§ Given records
++++

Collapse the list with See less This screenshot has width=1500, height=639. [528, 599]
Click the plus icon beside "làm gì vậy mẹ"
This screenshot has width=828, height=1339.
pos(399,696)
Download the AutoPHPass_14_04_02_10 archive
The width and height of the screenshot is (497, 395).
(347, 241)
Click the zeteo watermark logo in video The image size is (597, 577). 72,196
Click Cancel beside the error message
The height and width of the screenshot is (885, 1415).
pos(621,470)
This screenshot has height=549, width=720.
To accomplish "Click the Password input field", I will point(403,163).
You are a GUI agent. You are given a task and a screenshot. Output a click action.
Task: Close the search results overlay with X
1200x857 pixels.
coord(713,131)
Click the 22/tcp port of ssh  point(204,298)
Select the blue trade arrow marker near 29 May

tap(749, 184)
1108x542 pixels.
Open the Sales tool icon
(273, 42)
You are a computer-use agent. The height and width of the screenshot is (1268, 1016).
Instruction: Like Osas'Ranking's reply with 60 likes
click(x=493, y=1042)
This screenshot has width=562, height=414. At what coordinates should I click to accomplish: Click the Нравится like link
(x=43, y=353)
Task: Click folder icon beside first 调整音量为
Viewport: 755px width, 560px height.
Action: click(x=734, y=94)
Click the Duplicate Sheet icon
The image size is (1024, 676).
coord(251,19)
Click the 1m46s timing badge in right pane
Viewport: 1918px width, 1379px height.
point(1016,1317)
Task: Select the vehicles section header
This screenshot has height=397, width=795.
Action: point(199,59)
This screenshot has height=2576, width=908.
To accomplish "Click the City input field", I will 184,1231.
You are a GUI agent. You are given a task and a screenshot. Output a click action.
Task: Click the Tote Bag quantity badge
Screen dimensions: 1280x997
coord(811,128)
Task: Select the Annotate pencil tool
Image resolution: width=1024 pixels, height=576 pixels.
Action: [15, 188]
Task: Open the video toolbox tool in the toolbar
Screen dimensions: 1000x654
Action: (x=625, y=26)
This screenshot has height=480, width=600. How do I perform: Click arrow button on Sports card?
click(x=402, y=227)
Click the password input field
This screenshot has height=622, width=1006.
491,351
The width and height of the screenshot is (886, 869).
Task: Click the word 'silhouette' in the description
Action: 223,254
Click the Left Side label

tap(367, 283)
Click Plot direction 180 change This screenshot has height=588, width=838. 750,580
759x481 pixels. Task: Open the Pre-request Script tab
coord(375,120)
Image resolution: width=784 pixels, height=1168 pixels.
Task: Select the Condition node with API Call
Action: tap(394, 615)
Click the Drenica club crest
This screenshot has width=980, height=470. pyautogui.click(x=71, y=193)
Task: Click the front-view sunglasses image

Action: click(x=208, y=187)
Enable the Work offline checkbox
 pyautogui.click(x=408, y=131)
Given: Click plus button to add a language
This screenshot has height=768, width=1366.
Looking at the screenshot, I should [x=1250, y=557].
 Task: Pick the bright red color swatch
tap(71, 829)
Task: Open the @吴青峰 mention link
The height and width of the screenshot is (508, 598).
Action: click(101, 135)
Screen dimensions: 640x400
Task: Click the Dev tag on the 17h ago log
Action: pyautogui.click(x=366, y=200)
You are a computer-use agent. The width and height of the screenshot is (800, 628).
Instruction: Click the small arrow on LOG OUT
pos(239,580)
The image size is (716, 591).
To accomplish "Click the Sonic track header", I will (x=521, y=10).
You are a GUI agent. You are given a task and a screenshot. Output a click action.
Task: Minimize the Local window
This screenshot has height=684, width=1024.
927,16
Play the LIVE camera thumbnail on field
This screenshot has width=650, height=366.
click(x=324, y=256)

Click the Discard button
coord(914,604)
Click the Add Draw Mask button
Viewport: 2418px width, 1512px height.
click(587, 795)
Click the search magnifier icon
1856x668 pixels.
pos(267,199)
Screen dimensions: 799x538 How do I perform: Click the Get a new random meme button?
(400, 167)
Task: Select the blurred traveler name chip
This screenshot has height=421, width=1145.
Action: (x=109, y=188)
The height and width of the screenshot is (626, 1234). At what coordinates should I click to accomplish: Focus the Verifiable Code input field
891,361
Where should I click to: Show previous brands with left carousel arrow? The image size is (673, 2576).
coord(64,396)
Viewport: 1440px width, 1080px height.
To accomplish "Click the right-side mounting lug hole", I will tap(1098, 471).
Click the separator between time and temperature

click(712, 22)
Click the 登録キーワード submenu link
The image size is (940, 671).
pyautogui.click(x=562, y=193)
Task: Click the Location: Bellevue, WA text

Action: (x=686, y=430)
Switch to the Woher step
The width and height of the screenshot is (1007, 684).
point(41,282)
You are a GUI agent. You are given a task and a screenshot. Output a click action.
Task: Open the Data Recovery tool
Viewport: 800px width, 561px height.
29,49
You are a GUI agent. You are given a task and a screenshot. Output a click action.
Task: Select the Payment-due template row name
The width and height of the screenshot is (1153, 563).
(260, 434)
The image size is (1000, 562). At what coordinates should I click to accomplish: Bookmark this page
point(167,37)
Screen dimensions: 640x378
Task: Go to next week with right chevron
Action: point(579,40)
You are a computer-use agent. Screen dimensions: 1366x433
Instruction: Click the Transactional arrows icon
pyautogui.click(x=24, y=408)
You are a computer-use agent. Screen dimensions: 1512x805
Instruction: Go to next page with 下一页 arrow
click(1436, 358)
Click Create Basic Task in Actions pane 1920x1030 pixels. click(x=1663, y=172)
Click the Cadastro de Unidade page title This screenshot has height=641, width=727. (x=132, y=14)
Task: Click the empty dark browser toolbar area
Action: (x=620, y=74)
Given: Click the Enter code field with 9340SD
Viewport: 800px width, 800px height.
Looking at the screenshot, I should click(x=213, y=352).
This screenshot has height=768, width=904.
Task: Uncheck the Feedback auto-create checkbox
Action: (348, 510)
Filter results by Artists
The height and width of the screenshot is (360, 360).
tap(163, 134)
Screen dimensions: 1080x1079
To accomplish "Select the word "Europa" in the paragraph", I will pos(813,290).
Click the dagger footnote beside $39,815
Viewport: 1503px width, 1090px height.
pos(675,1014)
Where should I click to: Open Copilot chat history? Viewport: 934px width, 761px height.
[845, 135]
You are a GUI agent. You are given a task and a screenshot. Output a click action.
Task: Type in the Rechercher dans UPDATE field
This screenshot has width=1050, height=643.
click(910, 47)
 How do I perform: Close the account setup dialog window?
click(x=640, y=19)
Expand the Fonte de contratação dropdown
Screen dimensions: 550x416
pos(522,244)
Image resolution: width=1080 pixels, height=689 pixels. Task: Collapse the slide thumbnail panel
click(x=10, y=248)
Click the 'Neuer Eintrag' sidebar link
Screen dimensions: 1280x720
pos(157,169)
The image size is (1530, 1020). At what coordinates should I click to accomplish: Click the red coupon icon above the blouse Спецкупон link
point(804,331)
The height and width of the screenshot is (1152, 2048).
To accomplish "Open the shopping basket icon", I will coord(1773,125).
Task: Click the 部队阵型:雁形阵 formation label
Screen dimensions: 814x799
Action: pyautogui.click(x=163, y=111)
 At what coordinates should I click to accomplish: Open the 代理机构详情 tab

++++

§ Task prompt
Exactly as written, transcribe each line of the data.

§ Answer to this problem
Collapse the list with See less This screenshot has width=1500, height=639. [528, 599]
Click the plus icon beside "làm gì vậy mẹ"
This screenshot has width=828, height=1339.
pos(399,696)
Download the AutoPHPass_14_04_02_10 archive
The width and height of the screenshot is (497, 395).
(347, 241)
Click the zeteo watermark logo in video The image size is (597, 577). 72,196
Click Cancel beside the error message
The height and width of the screenshot is (885, 1415).
pos(621,470)
This screenshot has height=549, width=720.
To accomplish "Click the Password input field", I will point(403,163).
You are a GUI agent. You are given a task and a screenshot. Output a click action.
Task: Close the search results overlay with X
1200x857 pixels.
coord(713,131)
Click the 22/tcp port of ssh  point(204,298)
Select the blue trade arrow marker near 29 May

tap(749, 184)
1108x542 pixels.
Open the Sales tool icon
(273, 42)
You are a computer-use agent. The height and width of the screenshot is (1268, 1016).
Instruction: Like Osas'Ranking's reply with 60 likes
click(x=493, y=1042)
This screenshot has width=562, height=414. At what coordinates should I click to accomplish: Click the Нравится like link
(x=43, y=353)
Task: Click folder icon beside first 调整音量为
Viewport: 755px width, 560px height.
Action: click(x=734, y=94)
Click the Duplicate Sheet icon
The image size is (1024, 676).
coord(251,19)
Click the 1m46s timing badge in right pane
Viewport: 1918px width, 1379px height.
point(1016,1317)
Task: Select the vehicles section header
This screenshot has height=397, width=795.
Action: point(199,59)
This screenshot has height=2576, width=908.
To accomplish "Click the City input field", I will 184,1231.
You are a GUI agent. You are given a task and a screenshot. Output a click action.
Task: Click the Tote Bag quantity badge
Screen dimensions: 1280x997
coord(811,128)
Task: Select the Annotate pencil tool
Image resolution: width=1024 pixels, height=576 pixels.
Action: [15, 188]
Task: Open the video toolbox tool in the toolbar
Screen dimensions: 1000x654
Action: (x=625, y=26)
This screenshot has height=480, width=600. How do I perform: Click arrow button on Sports card?
click(x=402, y=227)
Click the password input field
This screenshot has height=622, width=1006.
491,351
The width and height of the screenshot is (886, 869).
Task: Click the word 'silhouette' in the description
Action: 223,254
Click the Left Side label

tap(367, 283)
Click Plot direction 180 change This screenshot has height=588, width=838. 750,580
759x481 pixels. Task: Open the Pre-request Script tab
coord(375,120)
Image resolution: width=784 pixels, height=1168 pixels.
Task: Select the Condition node with API Call
Action: tap(394, 615)
Click the Drenica club crest
This screenshot has width=980, height=470. pyautogui.click(x=71, y=193)
Task: Click the front-view sunglasses image

Action: click(x=208, y=187)
Enable the Work offline checkbox
 pyautogui.click(x=408, y=131)
Given: Click plus button to add a language
This screenshot has height=768, width=1366.
Looking at the screenshot, I should [x=1250, y=557].
 Task: Pick the bright red color swatch
tap(71, 829)
Task: Open the @吴青峰 mention link
The height and width of the screenshot is (508, 598).
Action: click(101, 135)
Screen dimensions: 640x400
Task: Click the Dev tag on the 17h ago log
Action: pyautogui.click(x=366, y=200)
You are a computer-use agent. The width and height of the screenshot is (800, 628).
Instruction: Click the small arrow on LOG OUT
pos(239,580)
The image size is (716, 591).
To accomplish "Click the Sonic track header", I will (x=521, y=10).
You are a GUI agent. You are given a task and a screenshot. Output a click action.
Task: Minimize the Local window
This screenshot has height=684, width=1024.
927,16
Play the LIVE camera thumbnail on field
This screenshot has width=650, height=366.
click(x=324, y=256)

Click the Discard button
coord(914,604)
Click the Add Draw Mask button
Viewport: 2418px width, 1512px height.
click(587, 795)
Click the search magnifier icon
1856x668 pixels.
pos(267,199)
Screen dimensions: 799x538 How do I perform: Click the Get a new random meme button?
(400, 167)
Task: Select the blurred traveler name chip
This screenshot has height=421, width=1145.
Action: (x=109, y=188)
The height and width of the screenshot is (626, 1234). At what coordinates should I click to accomplish: Focus the Verifiable Code input field
891,361
Where should I click to: Show previous brands with left carousel arrow? The image size is (673, 2576).
coord(64,396)
Viewport: 1440px width, 1080px height.
To accomplish "Click the right-side mounting lug hole", I will tap(1098, 471).
Click the separator between time and temperature

click(712, 22)
Click the 登録キーワード submenu link
The image size is (940, 671).
pyautogui.click(x=562, y=193)
Task: Click the Location: Bellevue, WA text

Action: (x=686, y=430)
Switch to the Woher step
The width and height of the screenshot is (1007, 684).
point(41,282)
You are a GUI agent. You are given a task and a screenshot. Output a click action.
Task: Open the Data Recovery tool
Viewport: 800px width, 561px height.
29,49
You are a GUI agent. You are given a task and a screenshot. Output a click action.
Task: Select the Payment-due template row name
The width and height of the screenshot is (1153, 563).
(260, 434)
The image size is (1000, 562). At what coordinates should I click to accomplish: Bookmark this page
point(167,37)
Screen dimensions: 640x378
Task: Go to next week with right chevron
Action: point(579,40)
You are a computer-use agent. Screen dimensions: 1366x433
Instruction: Click the Transactional arrows icon
pyautogui.click(x=24, y=408)
You are a computer-use agent. Screen dimensions: 1512x805
Instruction: Go to next page with 下一页 arrow
click(1436, 358)
Click Create Basic Task in Actions pane 1920x1030 pixels. click(x=1663, y=172)
Click the Cadastro de Unidade page title This screenshot has height=641, width=727. (x=132, y=14)
Task: Click the empty dark browser toolbar area
Action: (x=620, y=74)
Given: Click the Enter code field with 9340SD
Viewport: 800px width, 800px height.
Looking at the screenshot, I should click(x=213, y=352).
This screenshot has height=768, width=904.
Task: Uncheck the Feedback auto-create checkbox
Action: (348, 510)
Filter results by Artists
The height and width of the screenshot is (360, 360).
tap(163, 134)
Screen dimensions: 1080x1079
To accomplish "Select the word "Europa" in the paragraph", I will pos(813,290).
Click the dagger footnote beside $39,815
Viewport: 1503px width, 1090px height.
pos(675,1014)
Where should I click to: Open Copilot chat history? Viewport: 934px width, 761px height.
[845, 135]
You are a GUI agent. You are given a task and a screenshot. Output a click action.
Task: Type in the Rechercher dans UPDATE field
This screenshot has width=1050, height=643.
click(910, 47)
 How do I perform: Close the account setup dialog window?
click(x=640, y=19)
Expand the Fonte de contratação dropdown
Screen dimensions: 550x416
pos(522,244)
Image resolution: width=1080 pixels, height=689 pixels. Task: Collapse the slide thumbnail panel
click(x=10, y=248)
Click the 'Neuer Eintrag' sidebar link
Screen dimensions: 1280x720
pos(157,169)
The image size is (1530, 1020). At what coordinates should I click to accomplish: Click the red coupon icon above the blouse Спецкупон link
point(804,331)
The height and width of the screenshot is (1152, 2048).
To accomplish "Open the shopping basket icon", I will coord(1773,125).
Task: Click the 部队阵型:雁形阵 formation label
Screen dimensions: 814x799
Action: pyautogui.click(x=163, y=111)
 At what coordinates should I click to accomplish: Open the 代理机构详情 tab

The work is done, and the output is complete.